* _DIRECTIONS_: An exact, complete copy of the entries that follow is needed.

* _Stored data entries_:
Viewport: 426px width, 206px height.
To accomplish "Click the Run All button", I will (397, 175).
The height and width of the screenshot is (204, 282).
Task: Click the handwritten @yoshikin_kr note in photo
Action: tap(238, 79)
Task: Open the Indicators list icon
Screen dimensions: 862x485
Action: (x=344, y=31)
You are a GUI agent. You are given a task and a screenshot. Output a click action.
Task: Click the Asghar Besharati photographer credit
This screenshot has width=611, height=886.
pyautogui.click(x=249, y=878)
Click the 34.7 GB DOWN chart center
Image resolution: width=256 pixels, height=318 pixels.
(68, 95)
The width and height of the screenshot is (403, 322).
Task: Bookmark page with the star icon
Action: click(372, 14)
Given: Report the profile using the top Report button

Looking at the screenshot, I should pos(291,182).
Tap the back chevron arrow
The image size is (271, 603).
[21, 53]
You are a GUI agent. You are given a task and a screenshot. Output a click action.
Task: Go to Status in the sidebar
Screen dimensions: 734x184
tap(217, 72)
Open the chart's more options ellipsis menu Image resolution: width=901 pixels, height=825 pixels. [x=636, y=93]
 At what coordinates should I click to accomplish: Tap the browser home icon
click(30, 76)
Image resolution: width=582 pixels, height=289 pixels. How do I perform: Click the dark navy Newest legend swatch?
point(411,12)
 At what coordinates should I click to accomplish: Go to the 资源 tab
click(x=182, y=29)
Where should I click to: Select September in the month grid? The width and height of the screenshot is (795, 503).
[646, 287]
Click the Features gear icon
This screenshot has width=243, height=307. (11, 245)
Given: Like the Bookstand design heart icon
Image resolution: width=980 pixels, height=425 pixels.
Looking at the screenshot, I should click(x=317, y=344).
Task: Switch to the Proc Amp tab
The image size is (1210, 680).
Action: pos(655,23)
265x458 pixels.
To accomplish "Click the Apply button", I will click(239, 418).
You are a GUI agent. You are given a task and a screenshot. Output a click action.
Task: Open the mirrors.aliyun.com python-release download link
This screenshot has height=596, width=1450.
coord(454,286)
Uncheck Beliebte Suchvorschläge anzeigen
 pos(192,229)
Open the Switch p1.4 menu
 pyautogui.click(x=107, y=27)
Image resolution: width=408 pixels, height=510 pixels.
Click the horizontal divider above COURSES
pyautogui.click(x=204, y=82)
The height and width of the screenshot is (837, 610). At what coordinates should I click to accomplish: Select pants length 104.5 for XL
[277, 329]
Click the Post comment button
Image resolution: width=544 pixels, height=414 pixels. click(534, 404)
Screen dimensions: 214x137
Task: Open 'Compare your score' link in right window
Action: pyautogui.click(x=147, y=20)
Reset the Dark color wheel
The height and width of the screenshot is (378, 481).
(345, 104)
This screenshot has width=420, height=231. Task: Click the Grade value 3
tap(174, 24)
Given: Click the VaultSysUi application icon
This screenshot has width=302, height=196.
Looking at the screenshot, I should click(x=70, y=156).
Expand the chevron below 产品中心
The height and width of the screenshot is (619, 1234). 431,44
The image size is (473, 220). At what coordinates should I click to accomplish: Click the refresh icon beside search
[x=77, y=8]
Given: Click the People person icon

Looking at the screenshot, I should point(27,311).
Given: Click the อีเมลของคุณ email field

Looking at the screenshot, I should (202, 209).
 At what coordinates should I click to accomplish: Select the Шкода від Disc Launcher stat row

* _ANSWER FOR THE TASK_:
Viewport: 426px width, 206px height.
To accomplish "Click the Run All button", I will (397, 175).
The height and width of the screenshot is (204, 282).
Task: Click the handwritten @yoshikin_kr note in photo
Action: tap(238, 79)
Task: Open the Indicators list icon
Screen dimensions: 862x485
Action: (x=344, y=31)
You are a GUI agent. You are given a task and a screenshot. Output a click action.
Task: Click the Asghar Besharati photographer credit
This screenshot has width=611, height=886.
pyautogui.click(x=249, y=878)
Click the 34.7 GB DOWN chart center
Image resolution: width=256 pixels, height=318 pixels.
(68, 95)
The width and height of the screenshot is (403, 322).
Task: Bookmark page with the star icon
Action: click(372, 14)
Given: Report the profile using the top Report button

Looking at the screenshot, I should pos(291,182).
Tap the back chevron arrow
The image size is (271, 603).
[21, 53]
You are a GUI agent. You are given a task and a screenshot. Output a click action.
Task: Go to Status in the sidebar
Screen dimensions: 734x184
tap(217, 72)
Open the chart's more options ellipsis menu Image resolution: width=901 pixels, height=825 pixels. [x=636, y=93]
 At what coordinates should I click to accomplish: Tap the browser home icon
click(30, 76)
Image resolution: width=582 pixels, height=289 pixels. How do I perform: Click the dark navy Newest legend swatch?
point(411,12)
 At what coordinates should I click to accomplish: Go to the 资源 tab
click(x=182, y=29)
Where should I click to: Select September in the month grid? The width and height of the screenshot is (795, 503).
[646, 287]
Click the Features gear icon
This screenshot has width=243, height=307. (11, 245)
Given: Like the Bookstand design heart icon
Image resolution: width=980 pixels, height=425 pixels.
Looking at the screenshot, I should click(x=317, y=344).
Task: Switch to the Proc Amp tab
The image size is (1210, 680).
Action: pos(655,23)
265x458 pixels.
To accomplish "Click the Apply button", I will click(239, 418).
You are a GUI agent. You are given a task and a screenshot. Output a click action.
Task: Open the mirrors.aliyun.com python-release download link
This screenshot has height=596, width=1450.
coord(454,286)
Uncheck Beliebte Suchvorschläge anzeigen
 pos(192,229)
Open the Switch p1.4 menu
 pyautogui.click(x=107, y=27)
Image resolution: width=408 pixels, height=510 pixels.
Click the horizontal divider above COURSES
pyautogui.click(x=204, y=82)
The height and width of the screenshot is (837, 610). At what coordinates should I click to accomplish: Select pants length 104.5 for XL
[277, 329]
Click the Post comment button
Image resolution: width=544 pixels, height=414 pixels. click(534, 404)
Screen dimensions: 214x137
Task: Open 'Compare your score' link in right window
Action: pyautogui.click(x=147, y=20)
Reset the Dark color wheel
The height and width of the screenshot is (378, 481).
(345, 104)
This screenshot has width=420, height=231. Task: Click the Grade value 3
tap(174, 24)
Given: Click the VaultSysUi application icon
This screenshot has width=302, height=196.
Looking at the screenshot, I should click(x=70, y=156).
Expand the chevron below 产品中心
The height and width of the screenshot is (619, 1234). 431,44
The image size is (473, 220). At what coordinates should I click to accomplish: Click the refresh icon beside search
[x=77, y=8]
Given: Click the People person icon

Looking at the screenshot, I should point(27,311).
Given: Click the อีเมลของคุณ email field

Looking at the screenshot, I should (202, 209).
 At what coordinates should I click to accomplish: Select the Шкода від Disc Launcher stat row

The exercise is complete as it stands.